However, the existing floating type double-shaft-shoulder friction stir welding technology still has some problems to be solved: (1) in the prior art, the stirring head and the sleeve are matched by a key and a key groove, for example, as disclosed in the chinese patent with publication number CN204621349U, the stirring head bears a large torque in the stirring friction welding process, so that a contact surface between the key and the key groove generates a large friction force, which hinders the relative sliding between the key and the key groove, and further, floating welding cannot be realized; (2) in the prior art, space all-position welding is difficult, for example, when transverse welding or vertical welding is carried out, a stirring head, a key and a key groove are parallel to the ground, and before the stirring head cuts into a workpiece to be welded, the stirring head is in a free sliding state in a position parallel to the ground direction and cannot be positioned, so that the difficulty is caused when the subsequent stirring head accurately cuts into the workpiece to be welded; when the flat welding or overhead welding is carried out, the stirring head, the key and the key groove are perpendicular to the ground, and due to the action of gravity, the stirring head freely slides downwards to a bottom dead center of the key groove stroke and even falls off before cutting into the welded workpiece, so that the stirring head cannot continuously float downwards or even cannot weld after cutting into the welded workpiece.
Disclosure of Invention
The invention aims to provide a floating type double-shaft-shoulder friction stir welding tool and a welding method thereof, which have the advantages of simple and reliable structure, easy manufacture and good use effect and can effectively realize floating type welding and space all-position welding.

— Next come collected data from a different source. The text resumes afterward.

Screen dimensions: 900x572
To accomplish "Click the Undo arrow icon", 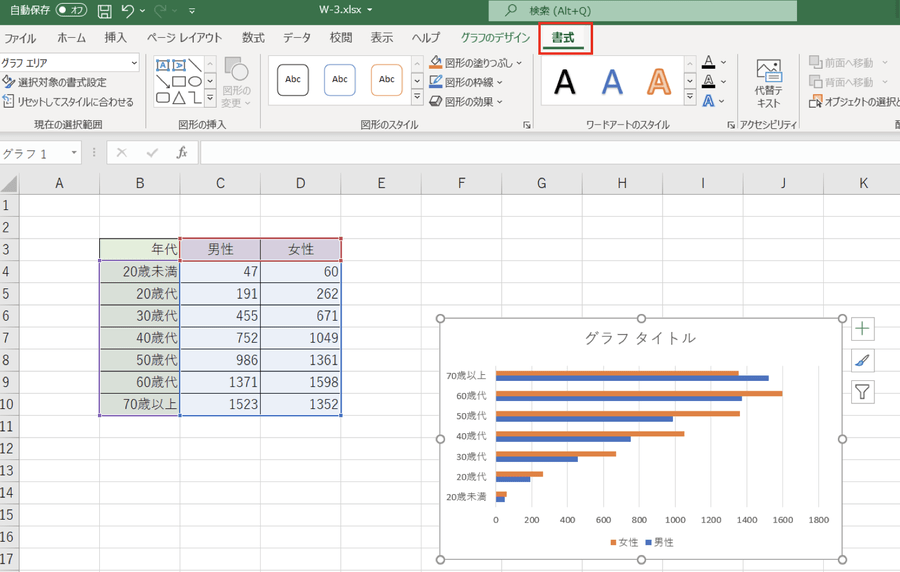I will (x=128, y=11).
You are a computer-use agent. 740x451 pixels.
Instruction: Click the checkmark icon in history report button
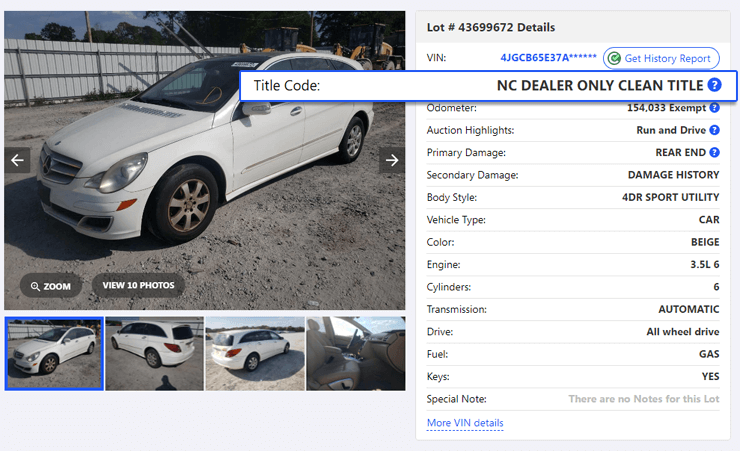coord(614,58)
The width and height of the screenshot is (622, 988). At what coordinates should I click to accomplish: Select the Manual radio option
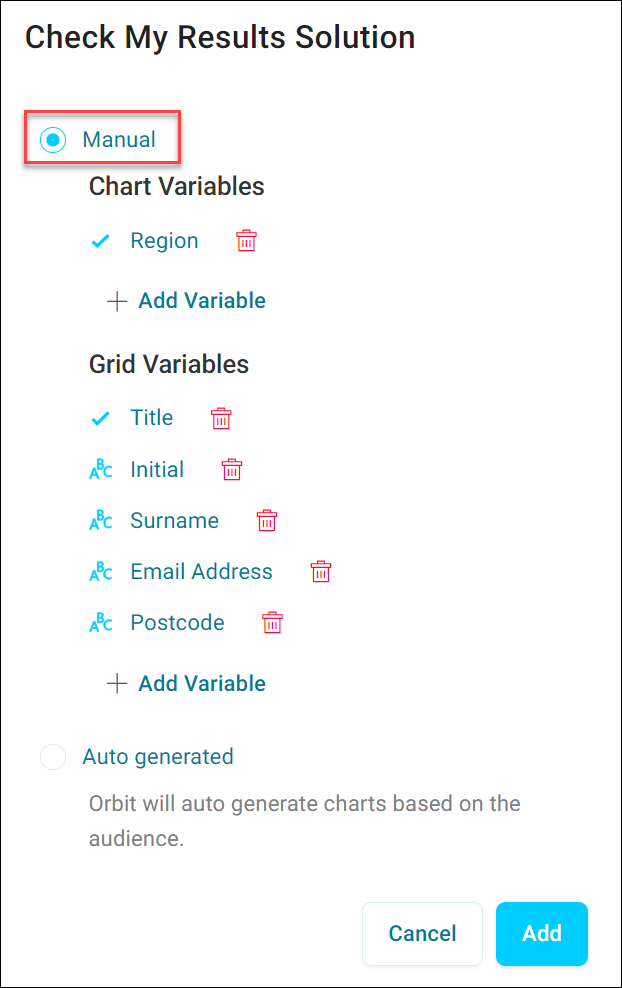(53, 139)
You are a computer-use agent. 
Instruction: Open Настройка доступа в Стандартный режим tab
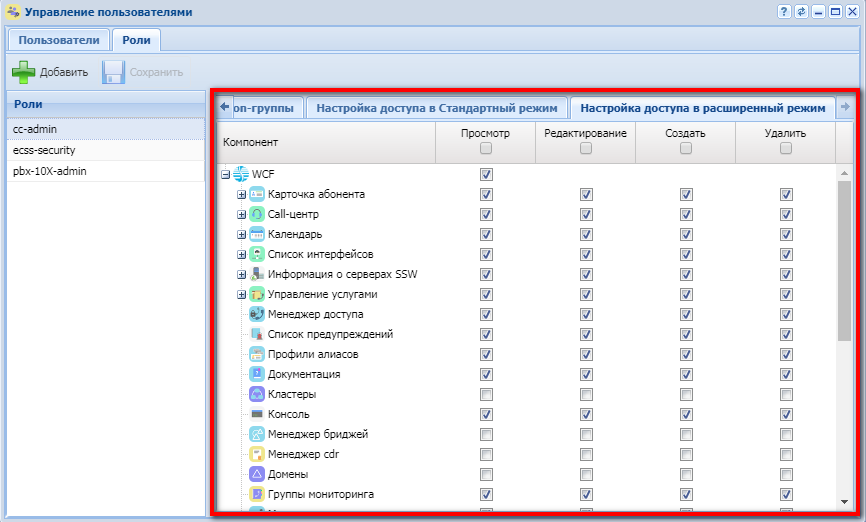pos(436,107)
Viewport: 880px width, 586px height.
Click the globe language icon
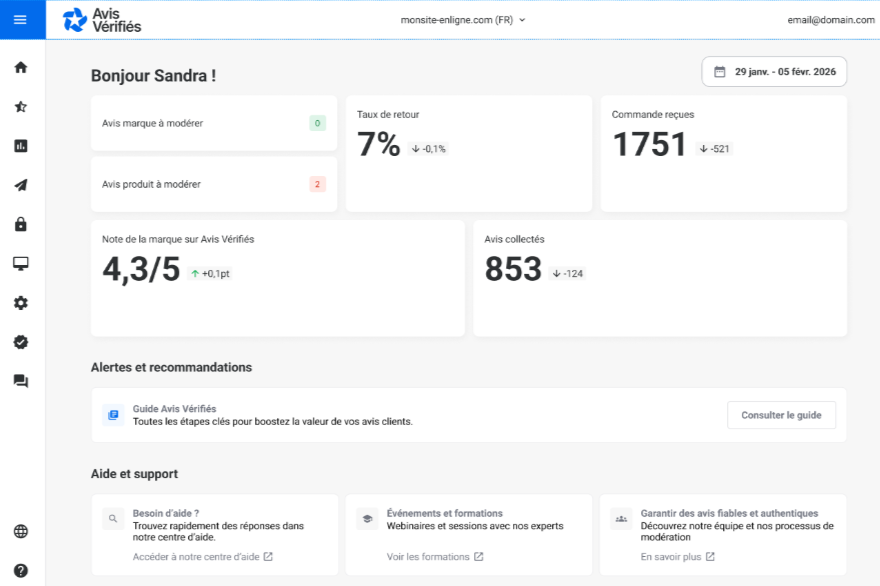[x=20, y=532]
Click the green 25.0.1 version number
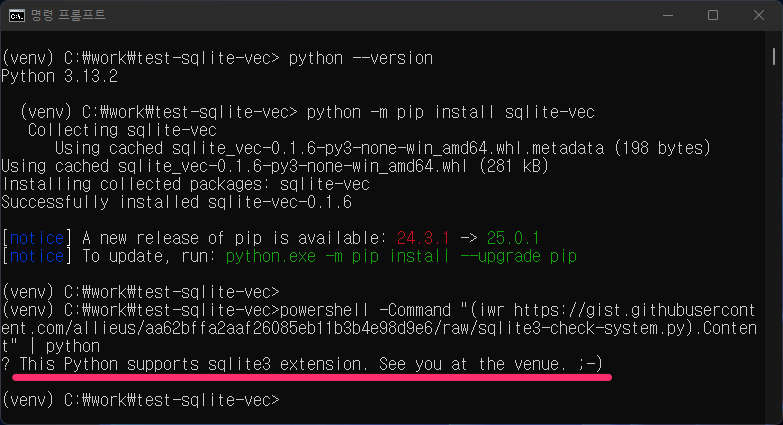The width and height of the screenshot is (783, 425). coord(513,238)
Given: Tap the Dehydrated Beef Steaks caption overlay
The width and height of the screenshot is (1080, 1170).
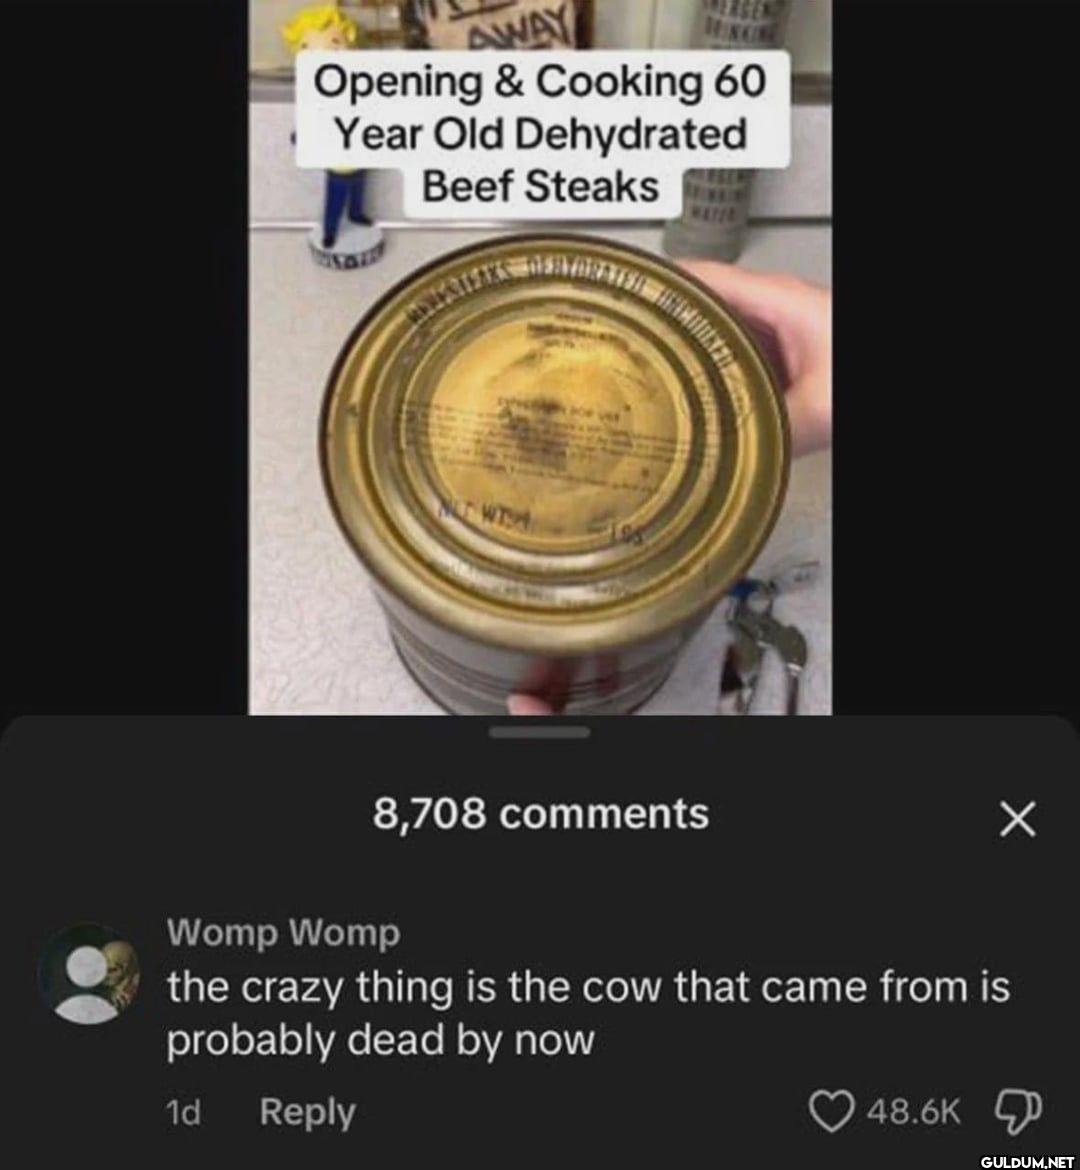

The technical scheme of the invention is realized as follows:
the invention relates to a floating double-shaft shoulder friction stir welding tool for space welding, which is characterized in that: the stirring device comprises a stirring head and a sleeve which is movably sleeved on a connecting shaft of the stirring head, the inner diameter of the sleeve is the same as the outer diameter of the connecting shaft of the stirring head, at least two rolling bearings are axially arranged on the connecting shaft of the stirring head at intervals, each rolling bearing is connected with the connecting shaft of the stirring head through a locking bolt, a U-shaped groove which is in clearance fit connection with the rolling bearings and has the same width as the diameter of the rolling bearing is axially arranged on the side wall of the sleeve, the length L2 of the U-shaped groove is greater than the positioning distance L1 of the rolling bearings, an adjusting bolt in threaded connection with the connecting shaft of the stirring head movably penetrates through the center of the top of the sleeve, a first limiting spring and a second limiting spring are sleeved on the adjusting bolt, the first limiting spring is positioned in the sleeve and positioned on the top surface of the connecting shaft of the stirring head, the second limiting spring is positioned outside the sleeve and positioned between the top surface of the sleeve and a bolt cap of the adjusting bolt, the adjusting bolt is screwed to enable the relative position of the connecting shaft of the stirring head and the sleeve to change, so that the compression degree of the first limiting spring and the second limiting spring is adjusted, and the sleeve is connected with a main shaft of the friction stir welding machine to realize the integral rotation of the welding tool during use.
In order to facilitate the installation and the reliable rotation of the rolling bearings, a platform is axially arranged on the connecting shaft of the stirring head, and the at least two rolling bearings are positioned on the platform and are distributed in central symmetry along the length direction of the platform.
For the best use effect of the invention, five rolling bearings are arranged at equal intervals.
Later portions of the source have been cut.